I remember when my husband and I were counseling with our minister before our wedding, and he told my husband, “Now, remember, she needs her ‘mom’ time.  You’ve got to know that it’s nothing about you – she just needs her ‘mom’ time.”  It’s true, I guess – I mean, it’s not like my mom and I really accomplish a lot during the infrequent days we spend going off the mountain to shop or whatnot – but it’s just a necessary thing for my overall well-being.  I don’t know why.  If I were my mom I’d probably drive me crazy – you’d think by the time I was 30 I could manage to handle all the stuff I still ask for her advice on.  It’s easy for people who don’t know my mom to think she’s a little out there or kind of clueless, but there’s actually no one whose opinion I trust more on almost everything than my mom.*  The flashes of insight she has really are amazing – my husband even has gotten to the point now where if we have a question on something he’s as likely as not to say, “We should ask your mom what she thinks.”  So I do.  Which is why if I were her I’d probably drive me nuts (not being nearly as patient as she is), and I’d probably tell me, “You’re 30 years old!  You actually CAN figure some of this out on your own!”  She does occasionally give me this look and say, “Duh!” when I do something particularly stupid, but it’s a very loving ‘duh’.  I guess.  I’d probably also get annoyed with me for telling me I should make my other kids get off their butts and do something, and I’d probably point out to me that, being without kids myself, I probably am not the world’s greatest fount of mothering knowledge and resources, but somehow my mom avoids smacking me when I offer my unsolicited parenting advice and just smiles and nods and mostly ignores it, waiting for the day when she can (she hopes) offer it all back tenfold when (I say if) I have little rugrats of my own.  Sigh.

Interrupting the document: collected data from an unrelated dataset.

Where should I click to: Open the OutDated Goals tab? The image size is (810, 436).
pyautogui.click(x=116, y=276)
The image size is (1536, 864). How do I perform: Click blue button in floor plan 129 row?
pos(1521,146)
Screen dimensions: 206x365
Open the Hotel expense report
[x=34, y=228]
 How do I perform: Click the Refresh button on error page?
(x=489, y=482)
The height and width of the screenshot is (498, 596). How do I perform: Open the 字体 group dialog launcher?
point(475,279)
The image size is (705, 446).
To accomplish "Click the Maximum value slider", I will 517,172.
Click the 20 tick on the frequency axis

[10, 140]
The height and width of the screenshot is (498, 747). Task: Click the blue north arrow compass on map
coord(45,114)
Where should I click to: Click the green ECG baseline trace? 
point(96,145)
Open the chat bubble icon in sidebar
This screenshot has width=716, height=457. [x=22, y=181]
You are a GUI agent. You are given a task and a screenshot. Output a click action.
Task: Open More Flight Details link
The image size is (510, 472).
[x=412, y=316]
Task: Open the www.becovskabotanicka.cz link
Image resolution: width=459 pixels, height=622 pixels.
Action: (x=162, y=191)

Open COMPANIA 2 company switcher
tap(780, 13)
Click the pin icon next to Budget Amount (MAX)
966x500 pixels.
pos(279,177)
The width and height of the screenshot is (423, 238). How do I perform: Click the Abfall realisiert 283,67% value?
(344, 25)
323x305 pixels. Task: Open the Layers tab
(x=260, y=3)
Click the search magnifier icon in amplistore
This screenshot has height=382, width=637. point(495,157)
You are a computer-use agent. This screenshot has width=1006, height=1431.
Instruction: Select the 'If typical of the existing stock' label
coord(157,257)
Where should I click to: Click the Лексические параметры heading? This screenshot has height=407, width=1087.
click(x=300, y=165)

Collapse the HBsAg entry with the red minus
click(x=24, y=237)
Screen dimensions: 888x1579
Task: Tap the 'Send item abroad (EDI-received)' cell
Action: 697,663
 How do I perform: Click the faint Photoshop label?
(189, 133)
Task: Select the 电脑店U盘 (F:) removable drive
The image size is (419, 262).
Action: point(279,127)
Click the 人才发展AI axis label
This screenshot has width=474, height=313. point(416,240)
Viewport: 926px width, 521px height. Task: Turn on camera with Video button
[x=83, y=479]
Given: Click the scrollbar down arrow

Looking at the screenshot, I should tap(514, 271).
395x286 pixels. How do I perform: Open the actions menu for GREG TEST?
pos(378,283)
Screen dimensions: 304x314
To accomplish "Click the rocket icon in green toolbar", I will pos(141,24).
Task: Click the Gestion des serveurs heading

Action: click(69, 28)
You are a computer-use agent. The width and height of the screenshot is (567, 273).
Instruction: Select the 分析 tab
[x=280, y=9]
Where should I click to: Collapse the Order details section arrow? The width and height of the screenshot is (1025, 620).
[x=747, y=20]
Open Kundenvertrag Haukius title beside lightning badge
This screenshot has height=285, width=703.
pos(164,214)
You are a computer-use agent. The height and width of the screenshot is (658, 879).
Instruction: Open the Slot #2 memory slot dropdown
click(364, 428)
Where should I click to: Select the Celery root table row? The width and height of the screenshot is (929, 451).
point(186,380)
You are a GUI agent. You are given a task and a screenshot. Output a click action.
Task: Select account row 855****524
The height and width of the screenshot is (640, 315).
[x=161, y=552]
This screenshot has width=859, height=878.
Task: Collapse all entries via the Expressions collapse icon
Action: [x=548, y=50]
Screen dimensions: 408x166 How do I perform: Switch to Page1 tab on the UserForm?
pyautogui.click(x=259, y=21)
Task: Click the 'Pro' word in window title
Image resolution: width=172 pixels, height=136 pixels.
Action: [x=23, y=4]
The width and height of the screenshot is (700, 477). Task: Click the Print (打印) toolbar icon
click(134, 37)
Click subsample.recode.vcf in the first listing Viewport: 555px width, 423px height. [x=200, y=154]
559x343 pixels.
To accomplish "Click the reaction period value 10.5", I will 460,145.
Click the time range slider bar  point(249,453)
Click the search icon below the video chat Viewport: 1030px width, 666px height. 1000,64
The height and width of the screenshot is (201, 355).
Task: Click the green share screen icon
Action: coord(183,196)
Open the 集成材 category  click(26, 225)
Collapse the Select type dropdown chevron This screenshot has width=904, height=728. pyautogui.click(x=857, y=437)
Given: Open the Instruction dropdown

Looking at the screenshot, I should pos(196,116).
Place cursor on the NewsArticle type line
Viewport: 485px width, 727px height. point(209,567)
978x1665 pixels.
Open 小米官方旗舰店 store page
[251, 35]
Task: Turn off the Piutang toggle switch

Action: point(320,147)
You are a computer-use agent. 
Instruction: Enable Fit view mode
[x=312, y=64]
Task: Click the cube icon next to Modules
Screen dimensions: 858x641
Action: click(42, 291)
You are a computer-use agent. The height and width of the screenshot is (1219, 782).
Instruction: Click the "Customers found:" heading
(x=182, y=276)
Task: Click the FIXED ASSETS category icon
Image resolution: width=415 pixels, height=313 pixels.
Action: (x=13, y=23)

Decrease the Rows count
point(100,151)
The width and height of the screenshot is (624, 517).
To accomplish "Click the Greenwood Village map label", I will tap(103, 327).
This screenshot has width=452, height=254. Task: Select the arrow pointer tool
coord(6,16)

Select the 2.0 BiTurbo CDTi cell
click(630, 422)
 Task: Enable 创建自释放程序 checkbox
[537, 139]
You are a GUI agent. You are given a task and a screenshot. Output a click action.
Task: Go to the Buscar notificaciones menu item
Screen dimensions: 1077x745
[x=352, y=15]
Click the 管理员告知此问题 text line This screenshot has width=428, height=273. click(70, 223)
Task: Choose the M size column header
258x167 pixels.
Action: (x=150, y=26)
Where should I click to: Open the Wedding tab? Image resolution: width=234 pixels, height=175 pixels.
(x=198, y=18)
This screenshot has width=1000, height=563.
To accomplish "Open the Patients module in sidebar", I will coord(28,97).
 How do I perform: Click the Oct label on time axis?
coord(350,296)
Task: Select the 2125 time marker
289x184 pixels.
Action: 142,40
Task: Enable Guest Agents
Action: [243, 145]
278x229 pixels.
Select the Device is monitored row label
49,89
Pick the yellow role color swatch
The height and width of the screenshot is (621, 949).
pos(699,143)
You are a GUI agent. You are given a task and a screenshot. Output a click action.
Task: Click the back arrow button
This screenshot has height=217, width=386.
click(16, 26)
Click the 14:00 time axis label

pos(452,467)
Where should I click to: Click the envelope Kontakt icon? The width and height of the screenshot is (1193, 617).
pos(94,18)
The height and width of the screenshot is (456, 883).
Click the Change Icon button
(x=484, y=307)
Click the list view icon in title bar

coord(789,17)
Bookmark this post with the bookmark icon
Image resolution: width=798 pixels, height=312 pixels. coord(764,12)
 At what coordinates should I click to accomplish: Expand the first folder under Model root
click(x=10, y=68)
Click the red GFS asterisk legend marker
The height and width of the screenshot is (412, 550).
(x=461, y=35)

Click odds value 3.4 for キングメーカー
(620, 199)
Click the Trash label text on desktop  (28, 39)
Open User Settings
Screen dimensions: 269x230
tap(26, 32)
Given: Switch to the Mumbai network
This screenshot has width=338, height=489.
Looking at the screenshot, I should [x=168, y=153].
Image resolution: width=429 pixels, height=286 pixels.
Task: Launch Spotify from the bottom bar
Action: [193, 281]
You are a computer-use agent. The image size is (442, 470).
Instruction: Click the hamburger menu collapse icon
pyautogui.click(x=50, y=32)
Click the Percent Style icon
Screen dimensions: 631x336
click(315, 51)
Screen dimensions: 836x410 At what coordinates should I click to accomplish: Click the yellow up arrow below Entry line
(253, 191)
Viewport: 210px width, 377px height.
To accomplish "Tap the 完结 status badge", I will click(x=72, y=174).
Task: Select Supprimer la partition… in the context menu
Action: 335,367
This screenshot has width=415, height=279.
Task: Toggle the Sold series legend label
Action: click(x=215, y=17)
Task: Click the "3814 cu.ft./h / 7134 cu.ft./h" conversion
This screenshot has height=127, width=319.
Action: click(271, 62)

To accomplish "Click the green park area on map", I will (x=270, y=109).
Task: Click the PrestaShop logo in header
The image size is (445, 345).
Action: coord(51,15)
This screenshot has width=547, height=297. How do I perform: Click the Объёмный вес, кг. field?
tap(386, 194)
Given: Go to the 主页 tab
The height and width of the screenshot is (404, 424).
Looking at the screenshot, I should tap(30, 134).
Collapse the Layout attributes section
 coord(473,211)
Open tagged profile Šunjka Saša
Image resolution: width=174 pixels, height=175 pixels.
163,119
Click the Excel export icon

Anyway, HAPPY MOTHERS’ DAY, MOM!!!!!  Hope it’s a good one – I can’t help noticing that you have bailed me out of two messes already this weekend, so if you’d like to indulge in a bit of well-earned M-Day martyrdom, I say go for it!  I’ll even grovel, if you want.

 * My dad is another source of seemingly endless wisdom and knowledge, but about totally different things.  It’s weird.  Between my parents I have a better source of all things life than probably just about anybody I know.   I feel bad for people who don’t have what I have – there is no way I would be where I am today or who I am today without the awesome parents I have, who drilled into me such a plethora of practical knowledge that I am continually amazed by how many people don’t know the simplest things about life and living.